What you should do - In how many lines of the records does the word "plus" appear? Reply with the number and nothing else.

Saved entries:
--- START ---
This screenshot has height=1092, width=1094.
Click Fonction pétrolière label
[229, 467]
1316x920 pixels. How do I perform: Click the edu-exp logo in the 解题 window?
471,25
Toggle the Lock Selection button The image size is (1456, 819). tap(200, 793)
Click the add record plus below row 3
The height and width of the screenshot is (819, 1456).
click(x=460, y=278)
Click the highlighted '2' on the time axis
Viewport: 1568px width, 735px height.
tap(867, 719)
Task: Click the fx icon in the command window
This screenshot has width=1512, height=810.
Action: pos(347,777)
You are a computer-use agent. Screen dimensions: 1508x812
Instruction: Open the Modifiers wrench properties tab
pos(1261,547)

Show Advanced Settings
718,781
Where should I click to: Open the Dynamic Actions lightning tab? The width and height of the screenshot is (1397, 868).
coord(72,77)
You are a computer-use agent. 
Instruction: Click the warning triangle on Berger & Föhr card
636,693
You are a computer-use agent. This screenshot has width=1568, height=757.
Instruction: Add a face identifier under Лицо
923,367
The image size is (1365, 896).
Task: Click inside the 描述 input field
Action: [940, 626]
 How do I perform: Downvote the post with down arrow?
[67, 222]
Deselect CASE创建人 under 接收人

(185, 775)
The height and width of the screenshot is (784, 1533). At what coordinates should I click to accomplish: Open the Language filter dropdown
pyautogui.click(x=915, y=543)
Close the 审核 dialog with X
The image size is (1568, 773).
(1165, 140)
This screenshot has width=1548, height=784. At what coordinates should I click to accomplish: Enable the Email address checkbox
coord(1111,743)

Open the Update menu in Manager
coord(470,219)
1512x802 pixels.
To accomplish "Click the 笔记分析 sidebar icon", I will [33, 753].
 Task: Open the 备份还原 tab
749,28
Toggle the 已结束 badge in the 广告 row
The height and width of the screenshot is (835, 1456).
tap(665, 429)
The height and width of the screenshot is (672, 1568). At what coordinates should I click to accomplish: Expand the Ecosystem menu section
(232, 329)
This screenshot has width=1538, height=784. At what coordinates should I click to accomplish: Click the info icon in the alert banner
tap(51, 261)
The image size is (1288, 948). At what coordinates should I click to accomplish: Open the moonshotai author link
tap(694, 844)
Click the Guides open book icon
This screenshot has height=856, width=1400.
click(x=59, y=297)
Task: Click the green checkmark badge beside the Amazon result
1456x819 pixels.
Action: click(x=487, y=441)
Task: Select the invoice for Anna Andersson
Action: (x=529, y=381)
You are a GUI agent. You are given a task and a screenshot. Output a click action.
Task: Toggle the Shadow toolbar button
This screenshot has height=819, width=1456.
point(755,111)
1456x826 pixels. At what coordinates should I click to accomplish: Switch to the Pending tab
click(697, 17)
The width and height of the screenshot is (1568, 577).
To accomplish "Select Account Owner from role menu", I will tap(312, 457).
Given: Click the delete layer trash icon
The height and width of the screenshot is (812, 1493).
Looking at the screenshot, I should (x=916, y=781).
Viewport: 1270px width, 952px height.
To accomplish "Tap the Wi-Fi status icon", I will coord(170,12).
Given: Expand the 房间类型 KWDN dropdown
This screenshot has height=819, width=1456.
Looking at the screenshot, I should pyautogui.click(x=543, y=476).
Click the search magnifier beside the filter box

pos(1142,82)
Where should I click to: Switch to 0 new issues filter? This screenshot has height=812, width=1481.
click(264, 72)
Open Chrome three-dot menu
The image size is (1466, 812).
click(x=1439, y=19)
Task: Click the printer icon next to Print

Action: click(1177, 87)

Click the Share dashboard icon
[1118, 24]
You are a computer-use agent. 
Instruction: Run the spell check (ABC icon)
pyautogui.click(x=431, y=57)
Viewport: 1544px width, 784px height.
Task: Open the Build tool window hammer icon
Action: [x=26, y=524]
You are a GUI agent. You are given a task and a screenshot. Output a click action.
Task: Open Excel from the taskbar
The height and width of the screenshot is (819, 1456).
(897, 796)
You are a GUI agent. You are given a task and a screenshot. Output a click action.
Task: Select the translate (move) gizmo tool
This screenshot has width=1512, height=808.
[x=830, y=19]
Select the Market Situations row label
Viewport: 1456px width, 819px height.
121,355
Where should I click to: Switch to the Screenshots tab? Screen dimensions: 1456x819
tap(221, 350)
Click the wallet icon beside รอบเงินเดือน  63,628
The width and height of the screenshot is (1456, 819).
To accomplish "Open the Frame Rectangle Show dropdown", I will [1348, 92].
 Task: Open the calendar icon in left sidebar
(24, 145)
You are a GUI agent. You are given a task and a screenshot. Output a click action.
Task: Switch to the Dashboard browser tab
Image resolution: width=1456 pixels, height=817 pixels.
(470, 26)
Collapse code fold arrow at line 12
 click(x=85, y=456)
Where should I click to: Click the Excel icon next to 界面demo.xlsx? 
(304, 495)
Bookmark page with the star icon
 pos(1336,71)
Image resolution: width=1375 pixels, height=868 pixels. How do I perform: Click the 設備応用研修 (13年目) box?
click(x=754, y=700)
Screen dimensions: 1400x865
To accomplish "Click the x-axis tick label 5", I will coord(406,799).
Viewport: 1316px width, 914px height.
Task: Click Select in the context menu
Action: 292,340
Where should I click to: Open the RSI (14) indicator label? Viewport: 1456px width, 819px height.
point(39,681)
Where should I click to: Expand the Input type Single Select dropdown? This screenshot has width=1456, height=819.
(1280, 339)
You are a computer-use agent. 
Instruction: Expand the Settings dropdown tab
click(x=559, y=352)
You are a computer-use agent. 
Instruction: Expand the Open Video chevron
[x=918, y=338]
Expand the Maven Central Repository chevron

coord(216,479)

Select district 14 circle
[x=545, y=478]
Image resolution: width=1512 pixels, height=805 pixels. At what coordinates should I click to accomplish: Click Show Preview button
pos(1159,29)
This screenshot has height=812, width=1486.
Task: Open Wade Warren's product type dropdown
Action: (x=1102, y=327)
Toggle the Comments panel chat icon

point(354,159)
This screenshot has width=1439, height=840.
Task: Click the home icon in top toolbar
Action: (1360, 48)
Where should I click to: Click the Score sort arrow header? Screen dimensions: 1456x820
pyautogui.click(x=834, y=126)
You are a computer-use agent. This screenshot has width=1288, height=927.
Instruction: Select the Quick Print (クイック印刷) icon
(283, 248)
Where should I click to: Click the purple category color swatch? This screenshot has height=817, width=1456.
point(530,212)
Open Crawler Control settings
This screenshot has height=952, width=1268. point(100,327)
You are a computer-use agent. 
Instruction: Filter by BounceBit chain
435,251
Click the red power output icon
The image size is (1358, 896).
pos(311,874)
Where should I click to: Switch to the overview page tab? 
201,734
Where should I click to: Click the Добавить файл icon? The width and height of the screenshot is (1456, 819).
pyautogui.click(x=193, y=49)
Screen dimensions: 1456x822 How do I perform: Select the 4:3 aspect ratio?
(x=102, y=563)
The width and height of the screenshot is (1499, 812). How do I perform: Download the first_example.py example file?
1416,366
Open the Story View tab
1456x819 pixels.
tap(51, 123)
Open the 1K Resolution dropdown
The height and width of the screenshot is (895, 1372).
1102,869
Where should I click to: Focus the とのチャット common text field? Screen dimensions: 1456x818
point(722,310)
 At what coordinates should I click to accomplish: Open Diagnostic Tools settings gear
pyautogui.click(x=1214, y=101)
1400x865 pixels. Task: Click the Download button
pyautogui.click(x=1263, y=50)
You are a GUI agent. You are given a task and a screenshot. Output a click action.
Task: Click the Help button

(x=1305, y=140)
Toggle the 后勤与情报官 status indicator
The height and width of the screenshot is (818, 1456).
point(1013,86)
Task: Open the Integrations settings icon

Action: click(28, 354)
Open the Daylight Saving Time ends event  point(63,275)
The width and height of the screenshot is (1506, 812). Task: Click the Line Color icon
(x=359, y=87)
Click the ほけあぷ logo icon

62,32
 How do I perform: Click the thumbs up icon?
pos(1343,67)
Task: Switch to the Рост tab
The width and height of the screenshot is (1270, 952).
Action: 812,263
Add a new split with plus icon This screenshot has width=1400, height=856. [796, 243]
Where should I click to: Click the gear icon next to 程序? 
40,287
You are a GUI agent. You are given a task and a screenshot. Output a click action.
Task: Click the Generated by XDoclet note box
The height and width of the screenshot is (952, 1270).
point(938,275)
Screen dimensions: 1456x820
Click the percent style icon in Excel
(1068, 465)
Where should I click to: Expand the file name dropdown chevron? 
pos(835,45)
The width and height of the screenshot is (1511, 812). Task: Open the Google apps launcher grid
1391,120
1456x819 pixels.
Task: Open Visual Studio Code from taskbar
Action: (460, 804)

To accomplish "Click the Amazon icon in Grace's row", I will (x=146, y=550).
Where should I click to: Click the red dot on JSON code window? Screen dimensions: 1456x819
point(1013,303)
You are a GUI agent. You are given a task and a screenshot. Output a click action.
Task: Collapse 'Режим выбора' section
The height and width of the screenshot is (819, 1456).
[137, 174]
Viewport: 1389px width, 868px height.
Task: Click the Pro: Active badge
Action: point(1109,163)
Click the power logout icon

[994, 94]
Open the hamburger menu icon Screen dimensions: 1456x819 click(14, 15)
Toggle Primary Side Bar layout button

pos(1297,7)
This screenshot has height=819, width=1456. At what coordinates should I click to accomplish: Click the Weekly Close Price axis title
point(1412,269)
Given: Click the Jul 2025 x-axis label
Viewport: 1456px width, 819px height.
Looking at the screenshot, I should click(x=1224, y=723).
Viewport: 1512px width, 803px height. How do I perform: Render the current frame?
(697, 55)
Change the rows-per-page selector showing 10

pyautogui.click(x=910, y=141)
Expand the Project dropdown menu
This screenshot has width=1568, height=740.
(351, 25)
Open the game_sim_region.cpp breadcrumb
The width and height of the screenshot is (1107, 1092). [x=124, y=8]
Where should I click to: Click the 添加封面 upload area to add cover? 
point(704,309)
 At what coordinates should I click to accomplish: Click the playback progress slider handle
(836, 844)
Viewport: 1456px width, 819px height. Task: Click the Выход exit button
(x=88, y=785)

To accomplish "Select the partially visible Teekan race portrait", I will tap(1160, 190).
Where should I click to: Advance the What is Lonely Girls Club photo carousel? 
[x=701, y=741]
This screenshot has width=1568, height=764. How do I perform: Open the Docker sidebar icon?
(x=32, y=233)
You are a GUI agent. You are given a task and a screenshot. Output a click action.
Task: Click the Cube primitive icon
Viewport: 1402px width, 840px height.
--- END ---
Response to this task - 2